▶ WORK TO COMPLETE: The complete listing should be restated word for word.

▶ RECORDS FOR THIS EXERCISE:
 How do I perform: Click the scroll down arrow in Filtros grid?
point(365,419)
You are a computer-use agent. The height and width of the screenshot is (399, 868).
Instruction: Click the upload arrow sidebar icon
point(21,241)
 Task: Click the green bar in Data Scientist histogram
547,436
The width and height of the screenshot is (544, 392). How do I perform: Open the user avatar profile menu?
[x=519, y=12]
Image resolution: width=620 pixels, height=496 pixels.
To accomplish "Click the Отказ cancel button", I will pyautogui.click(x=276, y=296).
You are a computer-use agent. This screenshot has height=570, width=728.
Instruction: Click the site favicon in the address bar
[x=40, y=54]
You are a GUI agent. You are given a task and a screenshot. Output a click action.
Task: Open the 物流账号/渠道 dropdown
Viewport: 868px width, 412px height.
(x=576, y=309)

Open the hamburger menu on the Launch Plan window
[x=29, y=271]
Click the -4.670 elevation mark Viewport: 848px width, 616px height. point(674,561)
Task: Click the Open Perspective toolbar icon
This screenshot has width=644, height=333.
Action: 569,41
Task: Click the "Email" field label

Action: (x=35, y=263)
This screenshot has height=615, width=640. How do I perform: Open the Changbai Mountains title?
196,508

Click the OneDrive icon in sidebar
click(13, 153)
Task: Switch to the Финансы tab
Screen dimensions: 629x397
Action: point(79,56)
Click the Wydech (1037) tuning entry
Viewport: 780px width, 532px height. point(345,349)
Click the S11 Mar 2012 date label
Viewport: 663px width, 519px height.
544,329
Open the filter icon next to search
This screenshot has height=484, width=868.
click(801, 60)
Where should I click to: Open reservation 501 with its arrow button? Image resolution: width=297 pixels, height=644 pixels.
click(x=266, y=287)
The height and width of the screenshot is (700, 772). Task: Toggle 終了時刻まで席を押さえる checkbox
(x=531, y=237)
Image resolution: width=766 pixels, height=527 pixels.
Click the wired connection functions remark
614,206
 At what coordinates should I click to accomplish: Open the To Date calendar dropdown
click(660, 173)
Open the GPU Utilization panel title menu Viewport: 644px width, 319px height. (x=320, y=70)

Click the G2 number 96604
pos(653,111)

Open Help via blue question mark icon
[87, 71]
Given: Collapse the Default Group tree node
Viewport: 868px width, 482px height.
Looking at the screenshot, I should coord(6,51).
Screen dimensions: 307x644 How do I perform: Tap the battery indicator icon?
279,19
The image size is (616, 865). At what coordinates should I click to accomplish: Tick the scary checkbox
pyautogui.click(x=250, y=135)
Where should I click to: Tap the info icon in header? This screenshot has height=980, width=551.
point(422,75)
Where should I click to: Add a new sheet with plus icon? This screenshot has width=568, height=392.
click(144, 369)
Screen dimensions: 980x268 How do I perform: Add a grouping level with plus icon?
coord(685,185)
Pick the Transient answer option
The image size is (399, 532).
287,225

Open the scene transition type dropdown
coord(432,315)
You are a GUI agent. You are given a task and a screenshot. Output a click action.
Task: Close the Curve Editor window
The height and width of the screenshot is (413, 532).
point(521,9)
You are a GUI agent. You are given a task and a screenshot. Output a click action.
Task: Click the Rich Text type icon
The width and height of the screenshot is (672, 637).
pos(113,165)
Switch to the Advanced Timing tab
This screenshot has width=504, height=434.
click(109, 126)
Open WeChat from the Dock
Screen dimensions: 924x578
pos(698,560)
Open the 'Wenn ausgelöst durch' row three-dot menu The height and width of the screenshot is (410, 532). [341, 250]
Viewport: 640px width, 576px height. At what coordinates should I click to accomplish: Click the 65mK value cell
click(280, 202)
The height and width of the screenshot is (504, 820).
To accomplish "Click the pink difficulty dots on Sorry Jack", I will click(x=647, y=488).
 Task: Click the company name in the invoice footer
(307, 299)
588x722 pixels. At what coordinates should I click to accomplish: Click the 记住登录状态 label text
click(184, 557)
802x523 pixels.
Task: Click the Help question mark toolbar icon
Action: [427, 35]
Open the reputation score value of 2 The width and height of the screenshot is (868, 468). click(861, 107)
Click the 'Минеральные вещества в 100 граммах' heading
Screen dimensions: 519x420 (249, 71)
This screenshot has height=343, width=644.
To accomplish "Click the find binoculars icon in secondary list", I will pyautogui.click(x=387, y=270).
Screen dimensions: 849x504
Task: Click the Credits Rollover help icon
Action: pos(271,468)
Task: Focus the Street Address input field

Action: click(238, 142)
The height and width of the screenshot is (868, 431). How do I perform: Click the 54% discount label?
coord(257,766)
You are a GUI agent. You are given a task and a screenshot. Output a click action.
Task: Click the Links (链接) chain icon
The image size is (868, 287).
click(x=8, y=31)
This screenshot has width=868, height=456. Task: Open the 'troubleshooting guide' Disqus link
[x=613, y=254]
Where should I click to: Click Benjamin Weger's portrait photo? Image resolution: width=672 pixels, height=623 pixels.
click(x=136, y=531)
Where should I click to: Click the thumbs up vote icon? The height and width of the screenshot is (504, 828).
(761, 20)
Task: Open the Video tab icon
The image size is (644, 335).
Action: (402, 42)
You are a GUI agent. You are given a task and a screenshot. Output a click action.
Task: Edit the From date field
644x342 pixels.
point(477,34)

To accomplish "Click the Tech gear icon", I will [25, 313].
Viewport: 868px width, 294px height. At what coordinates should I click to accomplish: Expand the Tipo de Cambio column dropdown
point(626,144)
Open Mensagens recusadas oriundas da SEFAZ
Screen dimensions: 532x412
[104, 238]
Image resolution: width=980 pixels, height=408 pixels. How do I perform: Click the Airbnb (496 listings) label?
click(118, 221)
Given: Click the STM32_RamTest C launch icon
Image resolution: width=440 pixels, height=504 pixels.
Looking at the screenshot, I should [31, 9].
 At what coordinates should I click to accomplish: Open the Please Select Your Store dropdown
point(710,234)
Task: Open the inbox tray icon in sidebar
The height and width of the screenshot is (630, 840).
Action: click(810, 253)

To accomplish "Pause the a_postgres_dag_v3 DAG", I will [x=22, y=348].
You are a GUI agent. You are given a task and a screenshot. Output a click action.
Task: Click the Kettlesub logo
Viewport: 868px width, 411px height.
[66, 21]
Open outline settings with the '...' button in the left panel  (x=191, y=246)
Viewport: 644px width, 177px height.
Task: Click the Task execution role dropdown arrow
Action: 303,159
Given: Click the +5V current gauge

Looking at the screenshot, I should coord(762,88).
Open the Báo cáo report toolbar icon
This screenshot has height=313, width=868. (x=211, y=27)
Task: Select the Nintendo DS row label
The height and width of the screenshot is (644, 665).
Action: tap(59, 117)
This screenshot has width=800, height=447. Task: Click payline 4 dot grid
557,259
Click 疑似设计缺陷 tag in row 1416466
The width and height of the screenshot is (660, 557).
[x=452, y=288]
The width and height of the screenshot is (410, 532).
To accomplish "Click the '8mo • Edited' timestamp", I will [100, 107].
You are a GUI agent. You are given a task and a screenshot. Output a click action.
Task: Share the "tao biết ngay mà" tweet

▶ ANSWER SPACE:
 How do I perform: Click the scroll down arrow in Filtros grid?
point(365,419)
You are a computer-use agent. The height and width of the screenshot is (399, 868).
Instruction: Click the upload arrow sidebar icon
point(21,241)
 Task: Click the green bar in Data Scientist histogram
547,436
The width and height of the screenshot is (544, 392). How do I perform: Open the user avatar profile menu?
[x=519, y=12]
Image resolution: width=620 pixels, height=496 pixels.
To accomplish "Click the Отказ cancel button", I will pyautogui.click(x=276, y=296).
You are a computer-use agent. This screenshot has height=570, width=728.
Instruction: Click the site favicon in the address bar
[x=40, y=54]
You are a GUI agent. You are given a task and a screenshot. Output a click action.
Task: Open the 物流账号/渠道 dropdown
Viewport: 868px width, 412px height.
(x=576, y=309)

Open the hamburger menu on the Launch Plan window
[x=29, y=271]
Click the -4.670 elevation mark Viewport: 848px width, 616px height. point(674,561)
Task: Click the Open Perspective toolbar icon
This screenshot has width=644, height=333.
Action: 569,41
Task: Click the "Email" field label

Action: (x=35, y=263)
This screenshot has height=615, width=640. How do I perform: Open the Changbai Mountains title?
196,508

Click the OneDrive icon in sidebar
click(13, 153)
Task: Switch to the Финансы tab
Screen dimensions: 629x397
Action: point(79,56)
Click the Wydech (1037) tuning entry
Viewport: 780px width, 532px height. point(345,349)
Click the S11 Mar 2012 date label
Viewport: 663px width, 519px height.
544,329
Open the filter icon next to search
This screenshot has height=484, width=868.
click(801, 60)
Where should I click to: Open reservation 501 with its arrow button? Image resolution: width=297 pixels, height=644 pixels.
click(x=266, y=287)
The height and width of the screenshot is (700, 772). Task: Toggle 終了時刻まで席を押さえる checkbox
(x=531, y=237)
Image resolution: width=766 pixels, height=527 pixels.
Click the wired connection functions remark
614,206
 At what coordinates should I click to accomplish: Open the To Date calendar dropdown
click(660, 173)
Open the GPU Utilization panel title menu Viewport: 644px width, 319px height. (x=320, y=70)

Click the G2 number 96604
pos(653,111)

Open Help via blue question mark icon
[87, 71]
Given: Collapse the Default Group tree node
Viewport: 868px width, 482px height.
Looking at the screenshot, I should coord(6,51).
Screen dimensions: 307x644 How do I perform: Tap the battery indicator icon?
279,19
The image size is (616, 865). At what coordinates should I click to accomplish: Tick the scary checkbox
pyautogui.click(x=250, y=135)
Where should I click to: Tap the info icon in header? This screenshot has height=980, width=551.
point(422,75)
Where should I click to: Add a new sheet with plus icon? This screenshot has width=568, height=392.
click(144, 369)
Screen dimensions: 980x268 How do I perform: Add a grouping level with plus icon?
coord(685,185)
Pick the Transient answer option
The image size is (399, 532).
287,225

Open the scene transition type dropdown
coord(432,315)
You are a GUI agent. You are given a task and a screenshot. Output a click action.
Task: Close the Curve Editor window
The height and width of the screenshot is (413, 532).
point(521,9)
You are a GUI agent. You are given a task and a screenshot. Output a click action.
Task: Click the Rich Text type icon
The width and height of the screenshot is (672, 637).
pos(113,165)
Switch to the Advanced Timing tab
This screenshot has width=504, height=434.
click(109, 126)
Open WeChat from the Dock
Screen dimensions: 924x578
pos(698,560)
Open the 'Wenn ausgelöst durch' row three-dot menu The height and width of the screenshot is (410, 532). [341, 250]
Viewport: 640px width, 576px height. At what coordinates should I click to accomplish: Click the 65mK value cell
click(280, 202)
The height and width of the screenshot is (504, 820).
To accomplish "Click the pink difficulty dots on Sorry Jack", I will click(x=647, y=488).
 Task: Click the company name in the invoice footer
(307, 299)
588x722 pixels. At what coordinates should I click to accomplish: Click the 记住登录状态 label text
click(184, 557)
802x523 pixels.
Task: Click the Help question mark toolbar icon
Action: [427, 35]
Open the reputation score value of 2 The width and height of the screenshot is (868, 468). click(861, 107)
Click the 'Минеральные вещества в 100 граммах' heading
Screen dimensions: 519x420 (249, 71)
This screenshot has height=343, width=644.
To accomplish "Click the find binoculars icon in secondary list", I will pyautogui.click(x=387, y=270).
Screen dimensions: 849x504
Task: Click the Credits Rollover help icon
Action: pos(271,468)
Task: Focus the Street Address input field

Action: click(238, 142)
The height and width of the screenshot is (868, 431). How do I perform: Click the 54% discount label?
coord(257,766)
You are a GUI agent. You are given a task and a screenshot. Output a click action.
Task: Click the Links (链接) chain icon
The image size is (868, 287).
click(x=8, y=31)
This screenshot has width=868, height=456. Task: Open the 'troubleshooting guide' Disqus link
[x=613, y=254]
Where should I click to: Click Benjamin Weger's portrait photo? Image resolution: width=672 pixels, height=623 pixels.
click(x=136, y=531)
Where should I click to: Click the thumbs up vote icon? The height and width of the screenshot is (504, 828).
(761, 20)
Task: Open the Video tab icon
The image size is (644, 335).
Action: (402, 42)
You are a GUI agent. You are given a task and a screenshot. Output a click action.
Task: Edit the From date field
644x342 pixels.
point(477,34)

To accomplish "Click the Tech gear icon", I will [25, 313].
Viewport: 868px width, 294px height. At what coordinates should I click to accomplish: Expand the Tipo de Cambio column dropdown
point(626,144)
Open Mensagens recusadas oriundas da SEFAZ
Screen dimensions: 532x412
[104, 238]
Image resolution: width=980 pixels, height=408 pixels. How do I perform: Click the Airbnb (496 listings) label?
click(118, 221)
Given: Click the STM32_RamTest C launch icon
Image resolution: width=440 pixels, height=504 pixels.
Looking at the screenshot, I should [31, 9].
 At what coordinates should I click to accomplish: Open the Please Select Your Store dropdown
point(710,234)
Task: Open the inbox tray icon in sidebar
The height and width of the screenshot is (630, 840).
Action: click(810, 253)

To accomplish "Pause the a_postgres_dag_v3 DAG", I will [x=22, y=348].
You are a GUI agent. You are given a task and a screenshot. Output a click action.
Task: Click the Kettlesub logo
Viewport: 868px width, 411px height.
[66, 21]
Open outline settings with the '...' button in the left panel  (x=191, y=246)
Viewport: 644px width, 177px height.
Task: Click the Task execution role dropdown arrow
Action: 303,159
Given: Click the +5V current gauge

Looking at the screenshot, I should coord(762,88).
Open the Báo cáo report toolbar icon
This screenshot has height=313, width=868. (x=211, y=27)
Task: Select the Nintendo DS row label
The height and width of the screenshot is (644, 665).
Action: tap(59, 117)
This screenshot has width=800, height=447. Task: Click payline 4 dot grid
557,259
Click 疑似设计缺陷 tag in row 1416466
The width and height of the screenshot is (660, 557).
[x=452, y=288]
The width and height of the screenshot is (410, 532).
To accomplish "Click the '8mo • Edited' timestamp", I will [100, 107].
You are a GUI agent. You are given a task and a screenshot. Output a click action.
Task: Share the "tao biết ngay mà" tweet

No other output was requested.